ここから本文です

“SNS断ち”で飛躍した広島・大瀬良 2019年の目標は「沢村賞」

1/3(木) 16:54配信

東スポWeb

 広島の大瀬良大地投手(27)が、2019年シーズンの大目標を掲げた。狙うはずばり沢村賞だ。巨人・菅野が2年連続で獲得しているが「全員がゼロからのスタートになる」と投手最高峰のタイトル取りへ意欲を見せている。昨季はリーグ最多勝(15勝)と勝率1位(6割8分2厘)の2冠を手にし、球団初のリーグ3連覇に貢献。好成績につなげた舞台裏での“SNS断ち”エピソードも明かした。

 昨季リーグ3連覇の立役者として先発ローテーションを守り抜いた大瀬良は勝利数、勝率以外にも防御率(2・62)、投球回数(182回)、奪三振数(159)で自己最高の数字を記録した。

 過去にはルーキーイヤーの2014年と17年にいずれも10勝をマークしたものの、周囲からの評価は「物足りない」といったものばかりだった。

 大瀬良自身にもそうした厳しい声は届いており「2桁勝って規定(投球回)に乗るというところを求められているわけではないんだなと。そこで『よくやった』なんて言われるより、逆に発奮材料にして、まぁ今に見てろという気持ちになった」と闘志を燃やして臨んだシーズンだった。

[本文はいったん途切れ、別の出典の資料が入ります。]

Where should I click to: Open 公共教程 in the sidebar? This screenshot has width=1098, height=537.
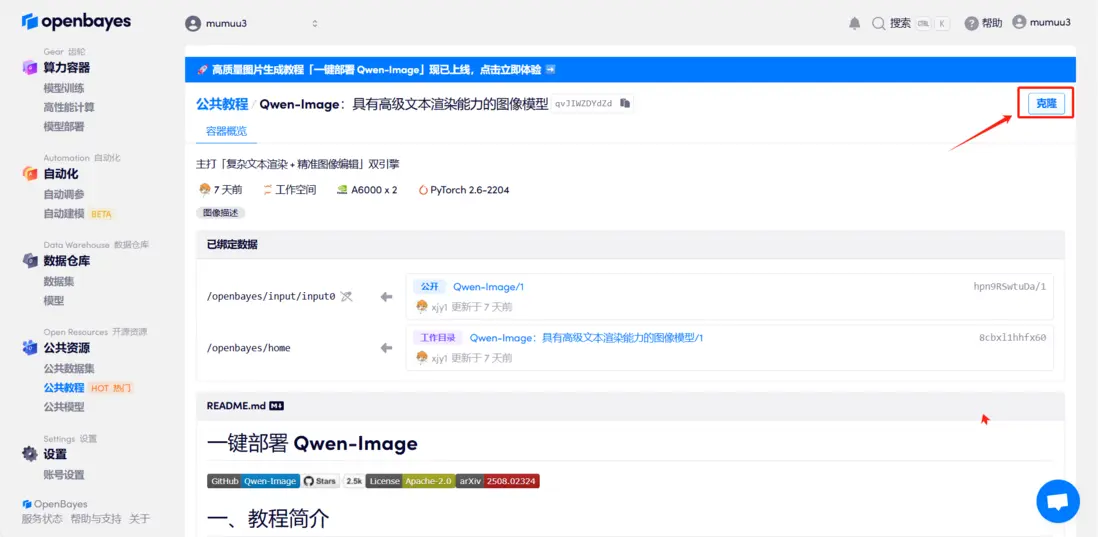pyautogui.click(x=64, y=387)
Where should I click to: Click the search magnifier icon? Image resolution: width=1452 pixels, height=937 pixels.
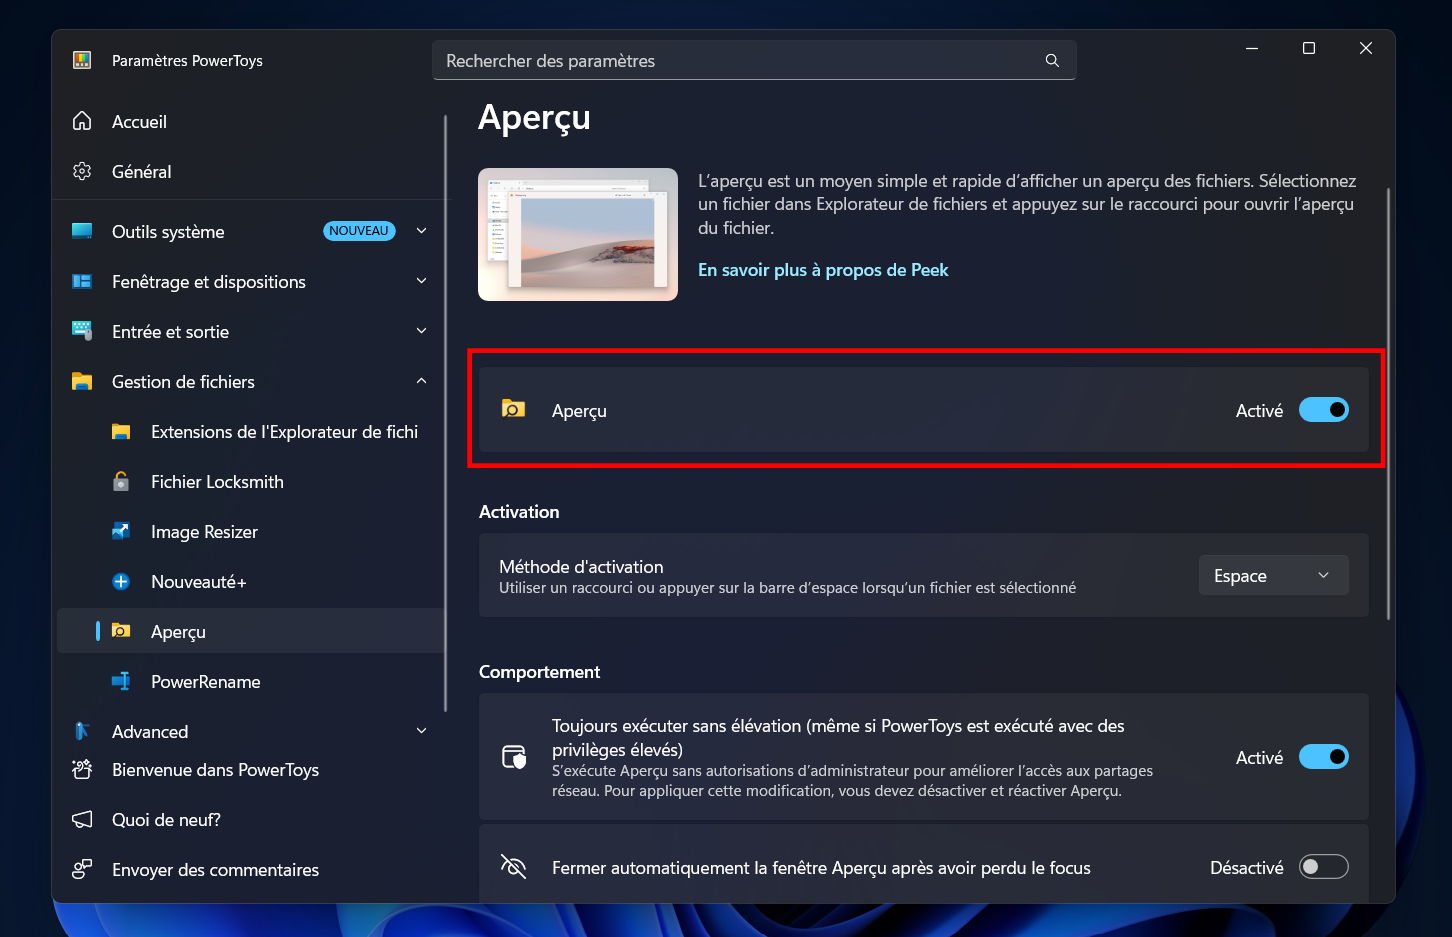coord(1052,61)
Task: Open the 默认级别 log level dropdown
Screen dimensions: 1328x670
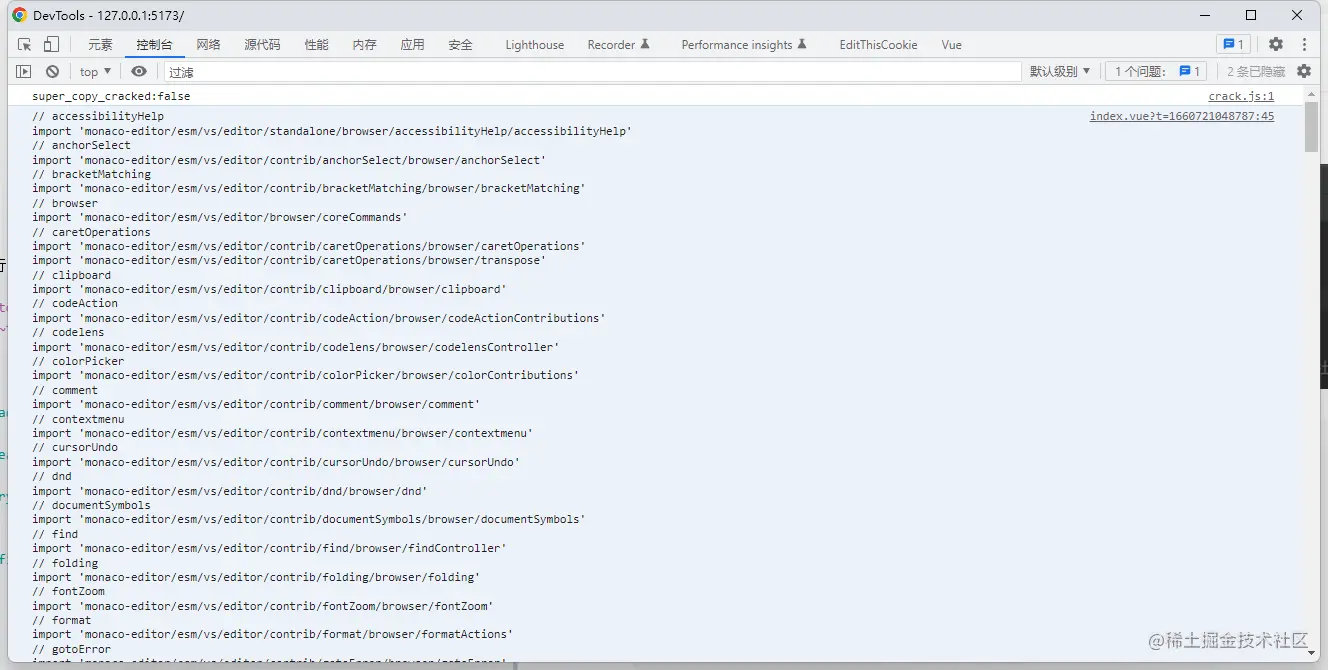Action: (1060, 71)
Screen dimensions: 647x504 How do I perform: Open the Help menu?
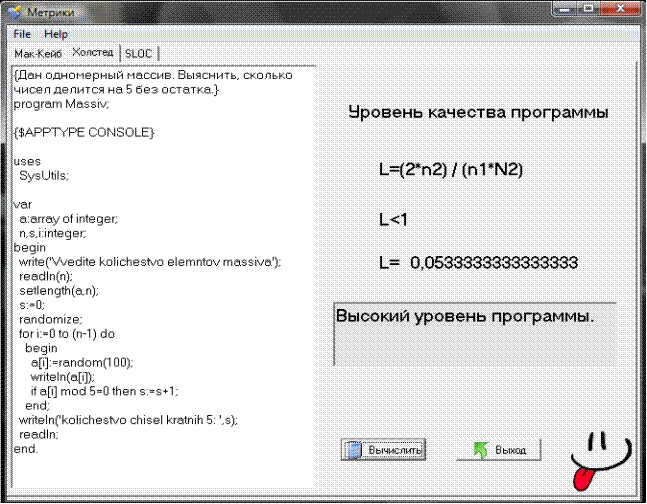tap(56, 34)
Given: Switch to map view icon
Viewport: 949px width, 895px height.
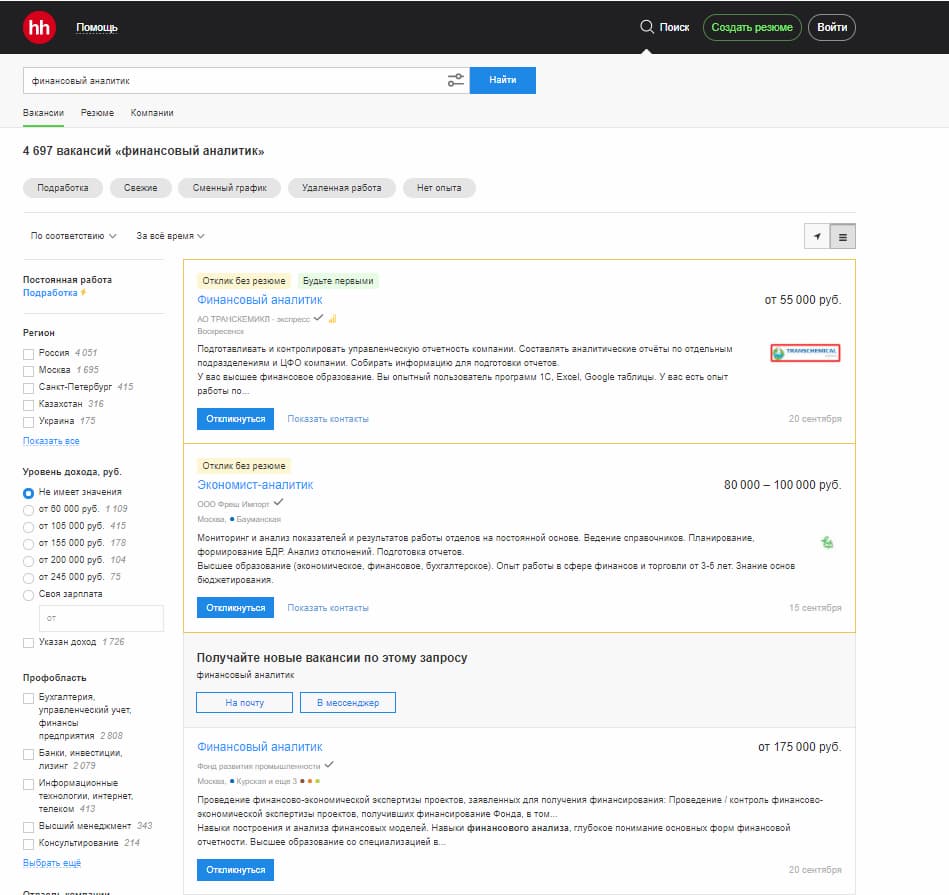Looking at the screenshot, I should coord(817,237).
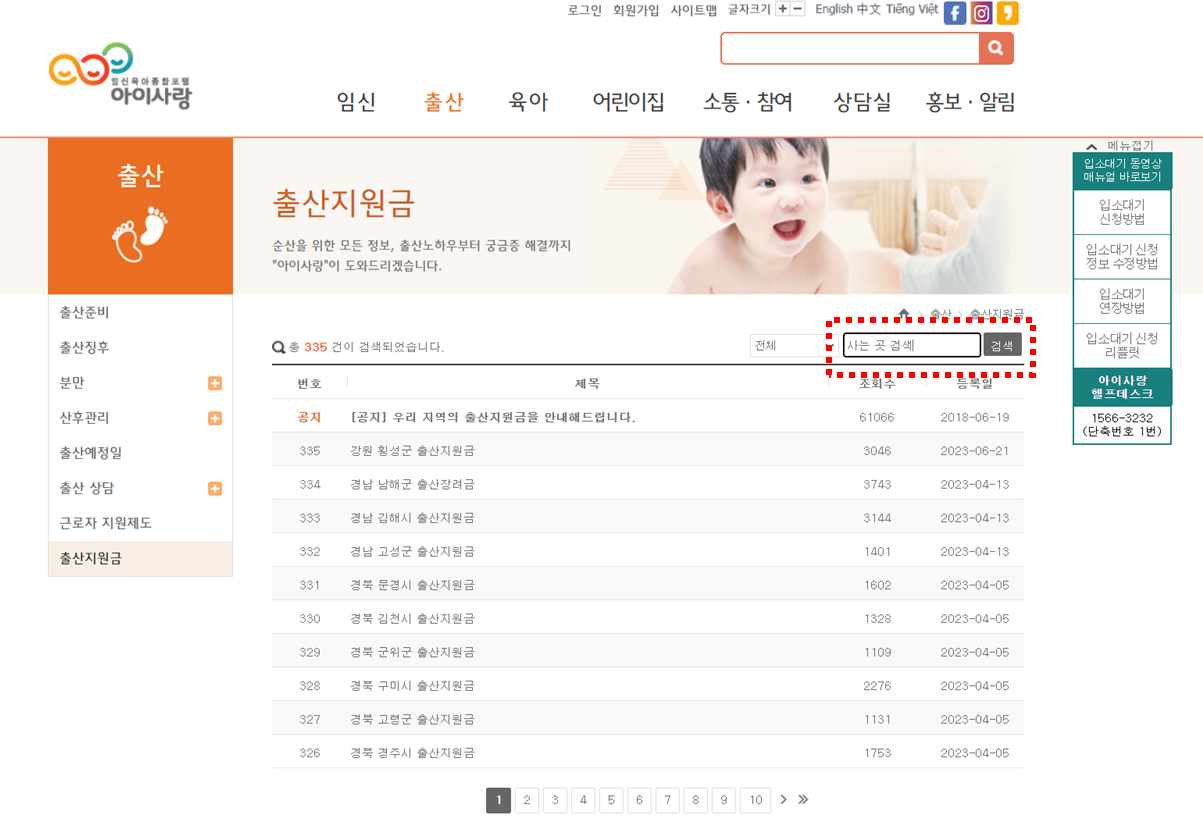Open the 강원 횡성군 출산지원금 post

410,450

 2段モーション解禁やフォーム変更など、力強い投球を求めて努力を続けてきた右腕。私生活ではインスタグラムの使用をやめた。インスタグラムは写真を共有できるSNSで、選手同士の食事会やプライベートな一面を公開し、ファンサービスの手段として活用する選手も多い。ただ一方でファンからの容赦ないバッシングが直接届くこともある。

「シーズン中に気に障るようなことがあるとすれば、やる必要はないかと。打たれたら心に刺さる言葉もコメントで寄せられたし、ファンがそのような思いを抱くのは当然のこと。それを背負って結果を残すのもプロだけど、遮断してなくすのも一つの手だと考えた」

 ファンや周囲の苦言をシャットアウト。「どうパフォーマンスに影響したか分からないけど、少なからず関係したかも」とプラスにつなげた。

 こうした多くの取り組みが功を奏して飛躍のシーズンとなったが、昨季の成績を一過性のものにするわけにはいかない。昨季について「完璧と言い切れる試合を思い出せないから、おそらくなかったんじゃないかな」と話すように、満点投球までにはまだ課題があるという。「そこ(課題)を潰していって、もっといい成績を残せるようにしていかないといけない」と前を見据える。

 視線の先には投手最高峰のタイトルがある。2年連続で巨人・菅野が獲得している沢村賞だ。昨季は勝利数では並んだものの、試合数、防御率、完投数、投球回数、奪三振数の6部門で“完敗”した。それでも「今季はまた全員が平等にゼロからのスタートになる。投手として最高の賞だし、目指してやっていきたいところ」とナンバーワン投手の称号を手にする意気込みを見せる。

「個人として昨季のような数字を続けて出すことが重要。すごく険しい道のりだと思うけど、その先に本当の意味でのエースと呼ばれる存在になるんだと思う」とキッパリ。今季も先発陣の大黒柱としてマウンドに立ち続ける。